If it's anything like the PA40, I'd say not really a thrower. At about 8,000Lux with SMO.
I still like the look of the PA40 over this, by far. Also, it already has slightly more output.

I am very curious how the LD50 compares with my S65.
If JetBeam made a 6xAA that had a slightly wider PA40 tube I'd be the happiest. Especially if it was dishing out 700ANSI.
The PA40 was one of my favorite lights of all time.

The LD50 looks heavy. Wonder what it feels like in the hand. And its size.


----------



## DanaC (Feb 29, 2012)

*Re: Fenix LD50*

Looks like the LD 30 and 50 are one and two-battery versions of the same thing. Look kinda thick for AA's.


----------



## low (Feb 29, 2012)

*Re: Fenix LD50*

I thought I read where the LD30 used 3 AA and the LD50 6 AA batteries.


----------



## Animalmother (Feb 29, 2012)

*Re: Fenix LD50*



low said:


> I thought I read where the LD30 used 3 AA and the LD50 6 AA batteries.


You're right, they do.

I also think they look a little thick and heavy.
When they are released we can see the specs to know for sure.


----------



## brandocommando (Feb 29, 2012)

*Re: Fenix LD50*

I will not be upgrading my LD40 for that thing!!!:sick2:

Is the LD41 even neutral white??


----------



## firelord777 (Feb 29, 2012)

I like both ld40/41 lights, but the 41 does look a bit, weird from it's neck, but it's body looks cool


----------



## Animalmother (Feb 29, 2012)

* GIVEN EXERCISE 1: In the entries, starting with the line with "You are a computer-use agent. This" and going on through the line with "coord(115,593)", swap "screenshot" for "screen capture" and write those lines out again with everything else unchanged. Leave the pictures out.

* RAW DATA:
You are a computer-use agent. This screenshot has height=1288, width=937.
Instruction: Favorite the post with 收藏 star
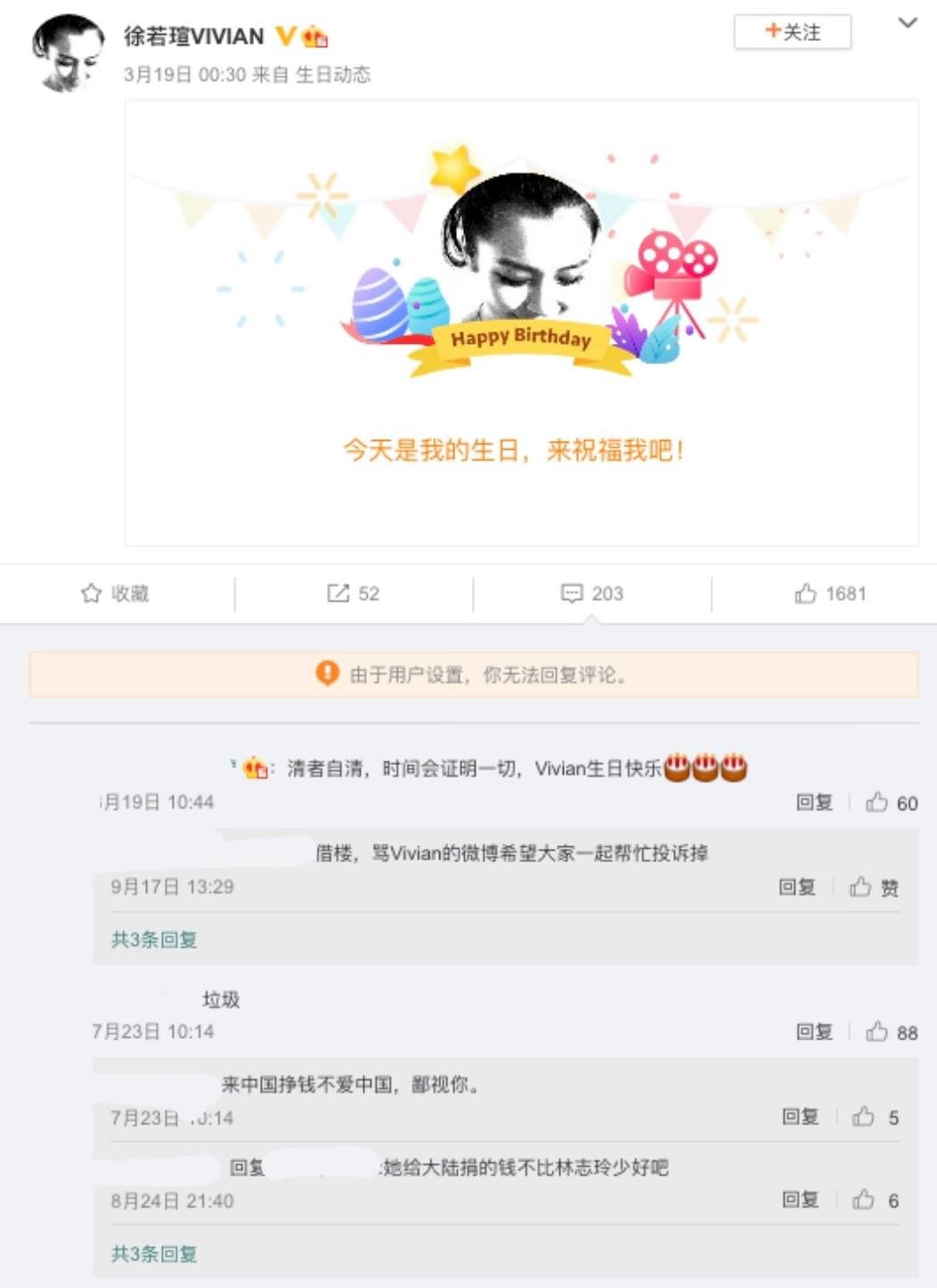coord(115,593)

...

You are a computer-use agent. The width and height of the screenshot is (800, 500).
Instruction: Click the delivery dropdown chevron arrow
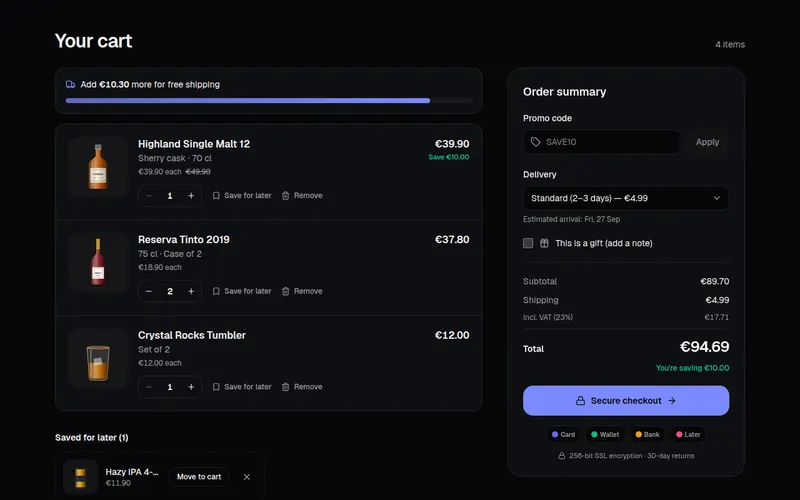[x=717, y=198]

* GIVEN EXERCISE 2: From the flashlight forum thread, copy word for word the passage starting with "If it's anything" and going on through "slightly more output.".

* CORRECT RESULT 1:
You are a computer-use agent. This screen capture has height=1288, width=937.
Instruction: Favorite the post with 收藏 star
coord(115,593)

* CORRECT RESULT 2:
If it's anything like the PA40, I'd say not really a thrower. At about 8,000Lux with SMO.
I still like the look of the PA40 over this, by far. Also, it already has slightly more output.